Text and item location material
--*--

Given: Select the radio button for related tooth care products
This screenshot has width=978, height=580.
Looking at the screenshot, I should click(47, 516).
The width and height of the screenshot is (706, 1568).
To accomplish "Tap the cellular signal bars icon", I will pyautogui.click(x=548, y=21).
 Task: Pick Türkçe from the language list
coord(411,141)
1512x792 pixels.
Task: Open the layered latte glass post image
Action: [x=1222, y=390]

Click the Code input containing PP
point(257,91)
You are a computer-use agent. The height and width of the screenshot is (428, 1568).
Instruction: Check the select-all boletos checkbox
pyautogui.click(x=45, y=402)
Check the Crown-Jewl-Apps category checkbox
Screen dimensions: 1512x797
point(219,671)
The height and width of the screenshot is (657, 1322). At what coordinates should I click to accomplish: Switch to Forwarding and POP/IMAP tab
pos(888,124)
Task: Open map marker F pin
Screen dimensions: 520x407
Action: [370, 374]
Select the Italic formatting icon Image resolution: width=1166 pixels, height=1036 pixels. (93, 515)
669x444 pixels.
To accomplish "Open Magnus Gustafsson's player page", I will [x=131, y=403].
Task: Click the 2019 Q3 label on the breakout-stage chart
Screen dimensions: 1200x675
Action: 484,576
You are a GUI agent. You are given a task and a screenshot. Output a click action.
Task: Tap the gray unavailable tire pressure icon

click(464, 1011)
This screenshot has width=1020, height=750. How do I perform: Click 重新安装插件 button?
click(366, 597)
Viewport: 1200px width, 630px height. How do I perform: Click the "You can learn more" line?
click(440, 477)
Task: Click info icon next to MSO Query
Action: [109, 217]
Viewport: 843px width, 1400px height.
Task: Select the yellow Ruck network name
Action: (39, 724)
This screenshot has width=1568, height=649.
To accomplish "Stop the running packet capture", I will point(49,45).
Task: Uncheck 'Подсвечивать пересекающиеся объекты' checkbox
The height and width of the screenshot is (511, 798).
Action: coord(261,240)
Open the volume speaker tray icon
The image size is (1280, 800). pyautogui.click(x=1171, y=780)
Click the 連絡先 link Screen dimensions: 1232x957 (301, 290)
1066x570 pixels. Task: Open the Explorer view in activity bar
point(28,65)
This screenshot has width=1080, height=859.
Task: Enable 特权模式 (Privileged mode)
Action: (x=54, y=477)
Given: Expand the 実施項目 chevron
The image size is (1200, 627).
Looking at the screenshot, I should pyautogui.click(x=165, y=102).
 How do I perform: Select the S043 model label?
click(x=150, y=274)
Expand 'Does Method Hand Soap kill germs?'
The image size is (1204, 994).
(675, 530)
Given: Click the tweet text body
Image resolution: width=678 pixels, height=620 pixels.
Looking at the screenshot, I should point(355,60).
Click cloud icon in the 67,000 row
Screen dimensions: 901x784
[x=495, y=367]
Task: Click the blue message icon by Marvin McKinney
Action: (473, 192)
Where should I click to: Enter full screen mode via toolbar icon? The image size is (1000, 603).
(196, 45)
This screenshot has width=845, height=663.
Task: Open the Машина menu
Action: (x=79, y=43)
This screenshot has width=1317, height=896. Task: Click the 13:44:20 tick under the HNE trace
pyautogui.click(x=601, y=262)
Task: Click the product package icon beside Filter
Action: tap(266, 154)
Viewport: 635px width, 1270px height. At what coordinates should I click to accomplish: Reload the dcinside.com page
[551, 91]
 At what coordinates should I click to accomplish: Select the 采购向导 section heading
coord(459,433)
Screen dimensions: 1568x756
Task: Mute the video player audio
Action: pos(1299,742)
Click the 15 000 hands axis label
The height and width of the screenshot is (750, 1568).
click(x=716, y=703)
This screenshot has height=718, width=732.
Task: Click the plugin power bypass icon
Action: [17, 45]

--*--

*Task requirements*: Switch each occurrence of "checkbox" in the material to "check box", and write out all the lines again with nothing else altered.

*Solution for this problem*:
Given: Select the radio button for related tooth care products
This screenshot has width=978, height=580.
Looking at the screenshot, I should click(47, 516).
The width and height of the screenshot is (706, 1568).
To accomplish "Tap the cellular signal bars icon", I will pyautogui.click(x=548, y=21).
 Task: Pick Türkçe from the language list
coord(411,141)
1512x792 pixels.
Task: Open the layered latte glass post image
Action: [x=1222, y=390]

Click the Code input containing PP
point(257,91)
You are a computer-use agent. The height and width of the screenshot is (428, 1568).
Instruction: Check the select-all boletos check box
pyautogui.click(x=45, y=402)
Check the Crown-Jewl-Apps category check box
Screen dimensions: 1512x797
point(219,671)
The height and width of the screenshot is (657, 1322). At what coordinates should I click to accomplish: Switch to Forwarding and POP/IMAP tab
pos(888,124)
Task: Open map marker F pin
Screen dimensions: 520x407
Action: [370, 374]
Select the Italic formatting icon Image resolution: width=1166 pixels, height=1036 pixels. (93, 515)
669x444 pixels.
To accomplish "Open Magnus Gustafsson's player page", I will [x=131, y=403].
Task: Click the 2019 Q3 label on the breakout-stage chart
Screen dimensions: 1200x675
Action: 484,576
You are a GUI agent. You are given a task and a screenshot. Output a click action.
Task: Tap the gray unavailable tire pressure icon

click(464, 1011)
This screenshot has width=1020, height=750. How do I perform: Click 重新安装插件 button?
click(366, 597)
Viewport: 1200px width, 630px height. How do I perform: Click the "You can learn more" line?
click(440, 477)
Task: Click info icon next to MSO Query
Action: [109, 217]
Viewport: 843px width, 1400px height.
Task: Select the yellow Ruck network name
Action: (39, 724)
This screenshot has width=1568, height=649.
To accomplish "Stop the running packet capture", I will point(49,45).
Task: Uncheck 'Подсвечивать пересекающиеся объекты' check box
The height and width of the screenshot is (511, 798).
Action: coord(261,240)
Open the volume speaker tray icon
The image size is (1280, 800). pyautogui.click(x=1171, y=780)
Click the 連絡先 link Screen dimensions: 1232x957 (301, 290)
1066x570 pixels. Task: Open the Explorer view in activity bar
point(28,65)
This screenshot has width=1080, height=859.
Task: Enable 特权模式 (Privileged mode)
Action: (x=54, y=477)
Given: Expand the 実施項目 chevron
The image size is (1200, 627).
Looking at the screenshot, I should pyautogui.click(x=165, y=102).
 How do I perform: Select the S043 model label?
click(x=150, y=274)
Expand 'Does Method Hand Soap kill germs?'
The image size is (1204, 994).
(675, 530)
Given: Click the tweet text body
Image resolution: width=678 pixels, height=620 pixels.
Looking at the screenshot, I should point(355,60).
Click cloud icon in the 67,000 row
Screen dimensions: 901x784
[x=495, y=367]
Task: Click the blue message icon by Marvin McKinney
Action: (473, 192)
Where should I click to: Enter full screen mode via toolbar icon? The image size is (1000, 603).
(196, 45)
This screenshot has width=845, height=663.
Task: Open the Машина menu
Action: (x=79, y=43)
This screenshot has width=1317, height=896. Task: Click the 13:44:20 tick under the HNE trace
pyautogui.click(x=601, y=262)
Task: Click the product package icon beside Filter
Action: tap(266, 154)
Viewport: 635px width, 1270px height. At what coordinates should I click to accomplish: Reload the dcinside.com page
[551, 91]
 At what coordinates should I click to accomplish: Select the 采购向导 section heading
coord(459,433)
Screen dimensions: 1568x756
Task: Mute the video player audio
Action: pos(1299,742)
Click the 15 000 hands axis label
The height and width of the screenshot is (750, 1568).
click(x=716, y=703)
This screenshot has height=718, width=732.
Task: Click the plugin power bypass icon
Action: [17, 45]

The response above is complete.